Lung cancer has been the leading cause of cancer-related death worldwide. Although current targeted therapy improves the survival rate of lung cancer patients, some of them, however, develop secondary resistance. Therefore, new drugs and mechanisms of anti-cancer therapies are urgently needed to be discovered. The anti-cancer activities and mechanisms of action of a newly synthesized Hsp90 inhibitor, MPT0B640, were evaluated in this study. First, SRB and MTT assays revealed the antiproliferative activity and cytotoxicity of MPT0B640 in human lung adenocarcinoma A549 cells. Using Hsp90 activity assay kit, we discovered that MPT0B640 exerted a potent inhibitory effect on Hsp90 activity (IC50 = 110.18 nM). Next, MPT0B640 induced multiple Hsp90 client protein degradation. For example, MPT0B640 inhibited Akt and its activation, and further inhibited the activation of Akt downstream molecule, GSK3b. And then, depletion of MEK by MPT0B640 led to the abrogation of MEK/ERK hyperactivation. With a simultaneous inhibition of PI3K/Akt and MAPK by MPT0B640, we observed a decrease in mTOR phosphorylation. Src and FAK were also degraded upon MPT0B640 treatment. And the reduced phosphorylated form of Src and FAK were also observed. Because Src and FAK activations are known to be involved in cell migration, we investigated the migratory ability of MPT0B640-treated A549 cells, and found that cell migration was inhibited by MPT0B640. Next, we examined the effect of MPT0B640 on cell cycle. By disrupting cell cycle, MPT0B640 led to the mitotic protein accumulation in 24 hrs. With respect to A549 cell apoptosis, we found p53 accumulation, caspase-3, -6, -7 cleavage and PARP cleavage induced by MPT0B640. Moreover, A549 cells with transient p53 knockdown, displayed a partial reverse in cell viability, indicating the role of p53 in MPT0B640-induced A549 cell apoptosis. Finally, mice orally administrating 25, 50, 100 mg/kg MPT0B640, showed tumor growth delay in A549 tumor xenograft. And the suppression of a Hsp90 client, Akt, was seen in tumor xenograft tissues.

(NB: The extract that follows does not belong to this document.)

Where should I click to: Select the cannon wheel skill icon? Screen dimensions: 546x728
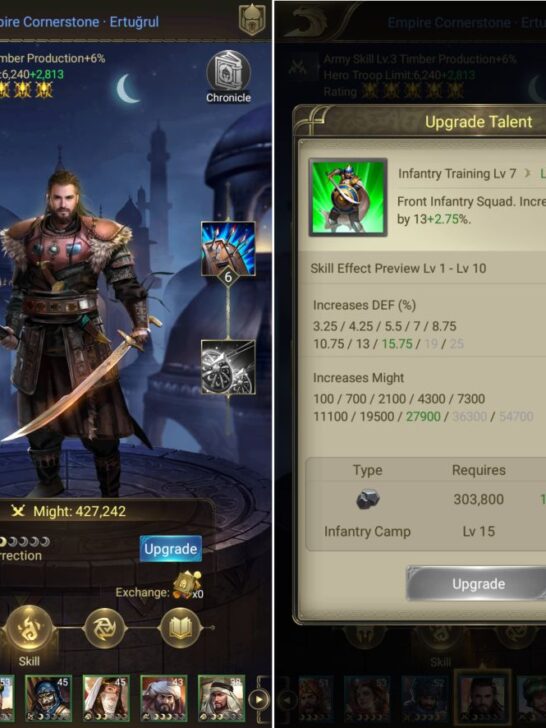228,367
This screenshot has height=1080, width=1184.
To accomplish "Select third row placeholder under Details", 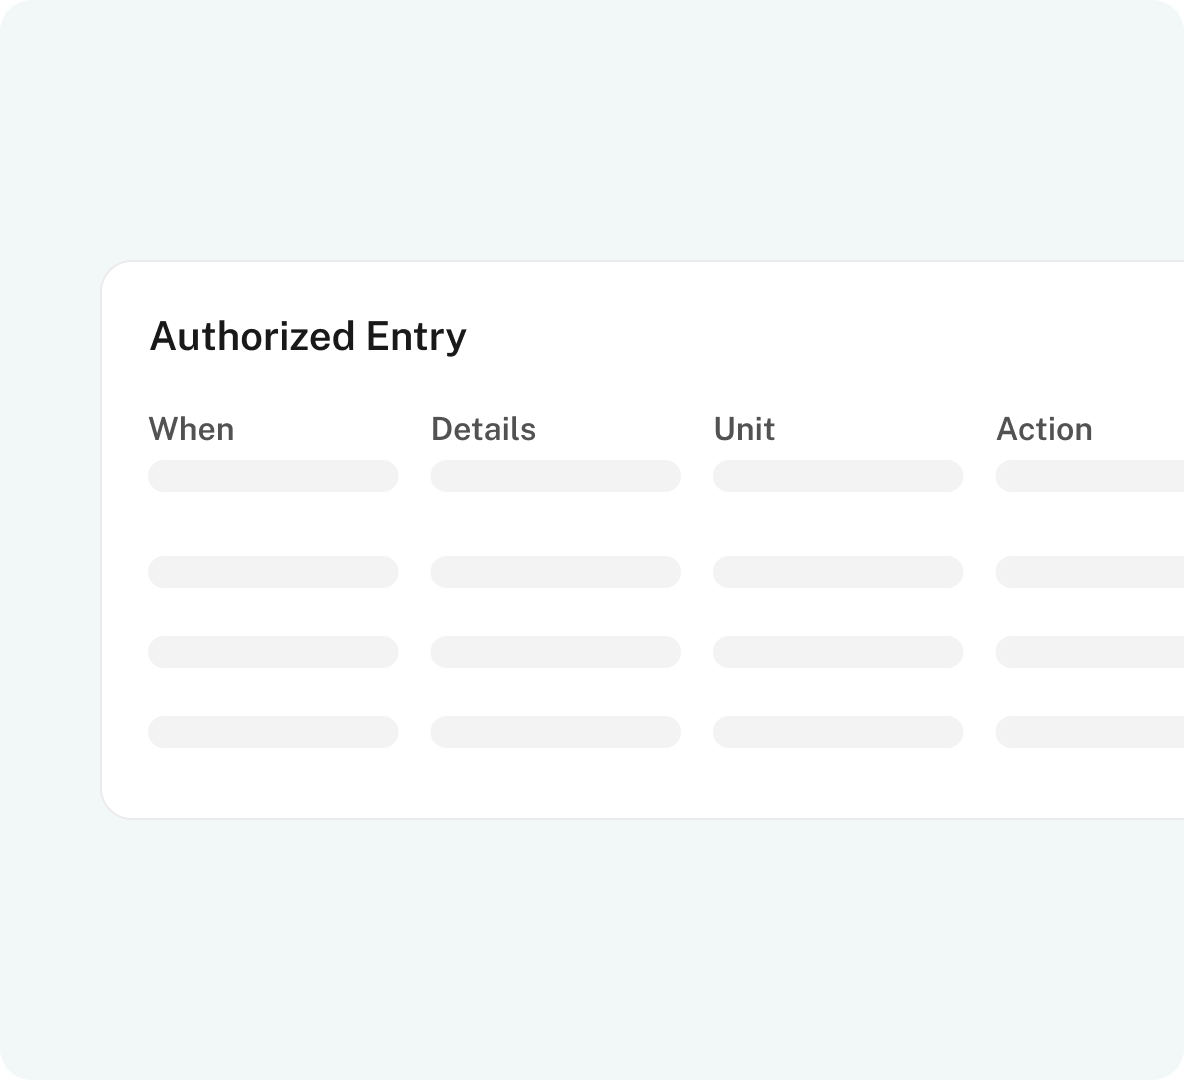I will (x=555, y=652).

We next combined MPT0B640 with taxol, gemcitabine, etoposide, and evaluated the drug combinatorial effect, respectively. Cell viability assay and protein analysis showed that MPT0B640 enhanced the cytotoxicities of three conventional chemotherapeutic agents. Since the strongest synergistic effect (CI = 0.6) on MPT0B640 and etoposide combining group, we further discovered the drug combinatorial mechanisms on DNA damage response, and found that MPT0B640 enhanced etoposide cytotoxicty by disrupting the etoposide-induced cell cycle arrest and DNA repair mechanism. MPT0B640-induced depletion of checkpoint protein, Chk1, abrogated the checkpoint activation, and interrupted with G2/M related protein. Rad51, a homologous recombination protein which involved in DNA DSBs repair, was also inhibited in combination treatment. Cells overexpressing Rad51 became more resistant to MPT0B640 + etoposide treatment. Finally, the synergistic effect of MPT0B640 + etoposide on tumor growth inhibition was found in A549 xenograft models. And DNA damage markers were elevated in combination group in tumor xenograft tissues. Taken together, MPT0B640 may become a novel candidate for targeted therapy or a new strategy in combination with conventional drugs for lung cancer treatment.